Something similar takes place in our relationships.

While researching her latest book, You’re Not Listening: What You’re Missing and Why It Matters, journalist Kate Murphy noticed a surprising, counterintuitive quirk: We tend to listen less carefully to the people closest to us because we think we already know what they’re going to say.

To investigate what has become known as the “closeness-communications bias,” University of Chicago and Williams College researchers designed an experiment resembling a parlor game. Two couples sat in a circle facing away from each other and took turns reading ambiguous everyday phrases, such as, “What have you been up to?”

When asked what the speaker was trying to say, listeners might guess whether the phrase conveyed interest in someone’s well-being, irritation at a person’s late arrival, or suspicion of romantic infidelity.

Though spouses believed they would easily pass this test, researchers found the couples understood each other no better than strangers — and sometimes worse. Similar results occurred when the experiment was replicated with friends.

Study leader Kenneth Savitsky, PhD, a Williams College psychology professor, says some people in close relationships may indeed be on the same wavelength — just not as much as they might think. “You get rushed and preoccupied, and you stop taking the perspective of the other person, precisely because the two of you are so close.”
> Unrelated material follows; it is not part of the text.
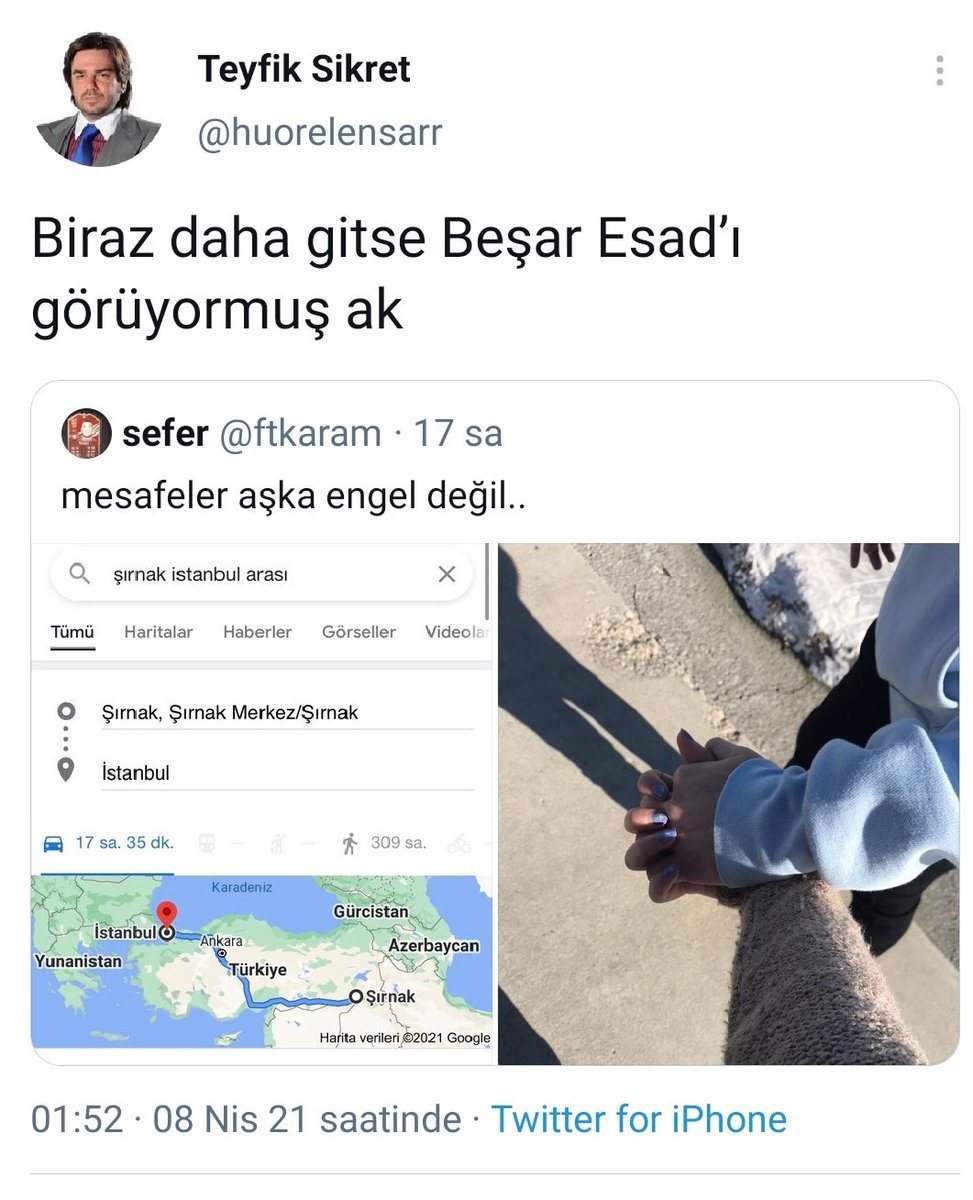Switch to the Haberler tab
973x1200 pixels.
[258, 632]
Like the oft-traveled road, familiarity in relationships can breed inattentiveness. But unlike that road, the people in our lives constantly change. If we rely on the past to understand someone in the present, we might overlook the person he or she has become.

Become a Better Listener

To hone your listening skills, Kate Murphy offers the following advice:

  1. Listen to learn. When you leave a conversation, ask yourself, What did I learn about that person? How did that person feel about what we were talking about?
  2. Stay curious. By asking questions of those you know well, and then listening carefully, you demonstrate that they retain your interest and concern as they inevitably evolve.
  3. Truly tune in. Rather than focusing on your own thoughts, try to pick up on the subtext of what someone is saying and notice the subtle nonverbal details.
  4. Don’t rush to reply. It’s OK to say, “I don’t know what to say.” You honor what the other person has said by taking time to think about it.
  5. Listen to opposing views. Learning how other people arrived at their conclusions can inform your own. And listening may, in turn, encourage others to listen to you.